Alternatively, you can use the `lmdb` Python library to iterate over raw key–value pairs. The LMDB environment is located under the directory configured in your settings file (commonly named ``flowcept_lmdb``). Because LMDB stores binary values, you’ll need to serialise and deserialise JSON messages yourself.

Monitoring Provenance with Grafana
----------------------------------

Flowcept supports streaming provenance into monitoring dashboards. A sample Docker compose file (`deployment/compose-grafana.yml`) runs Grafana along with MongoDB and Redis. Grafana is configured with a pre‑built MongoDB‑Grafana image and exposes a port (3000) for the dashboard. To configure Grafana to query Flowcept’s MongoDB, create a new data source with the URL `mongodb://flowcept_mongo:27017` and specify the database name (usually `flowcept`). The compose file sets environment variables for the admin user and password so you can log in and create your own panels.

Grafana can also connect directly to Redis or Kafka for near‑real‑time streaming. See the Grafana documentation for instructions on configuring those plugins.

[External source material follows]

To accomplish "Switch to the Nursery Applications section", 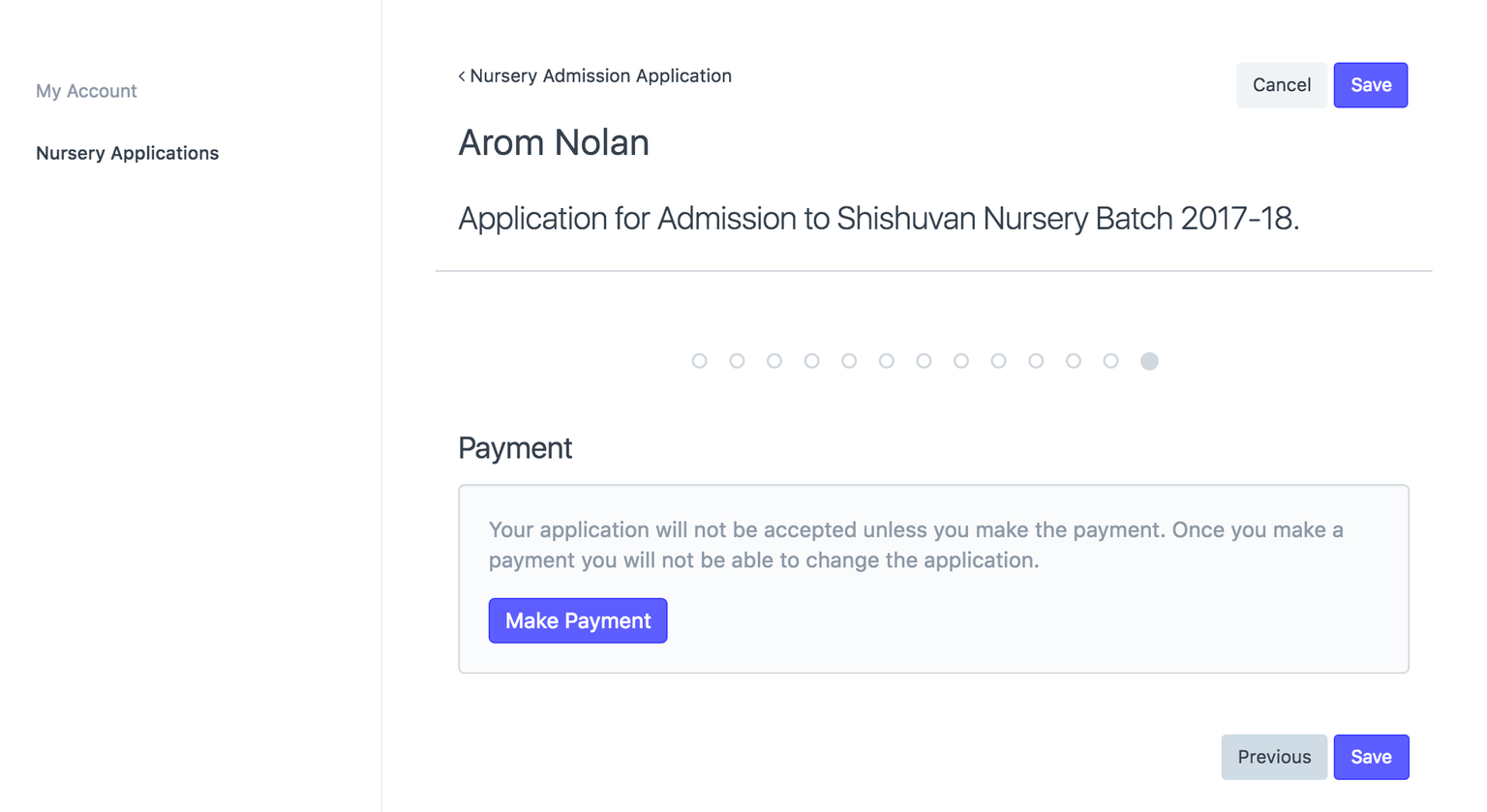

Querying via the LLM‑based Flowcept Agent
-----------------------------------------

Flowcept’s agentic querying (powered by language models) is under active development. The agent will allow natural‑language queries over provenance data, with interactive guidance and summarisation. Documentation will be released in a future version. In the meantime, use the CLI or Python API for querying tasks and workflows.

Conclusion
----------

Flowcept offers several ways to query provenance data depending on your environment and requirements. For quick inspection, use the in‑memory buffer or offline message files. For interactive scripts or notebooks, `Flowcept.db` provides a high‑level API to MongoDB or LMDB. For more sophisticated queries, connect directly to MongoDB using the CLI or standard MongoDB tools. Grafana integration lets you build dashboards on live data. As Flowcept evolves, additional capabilities—such as LLM‑based query agents—will expand the ways you can explore your provenance.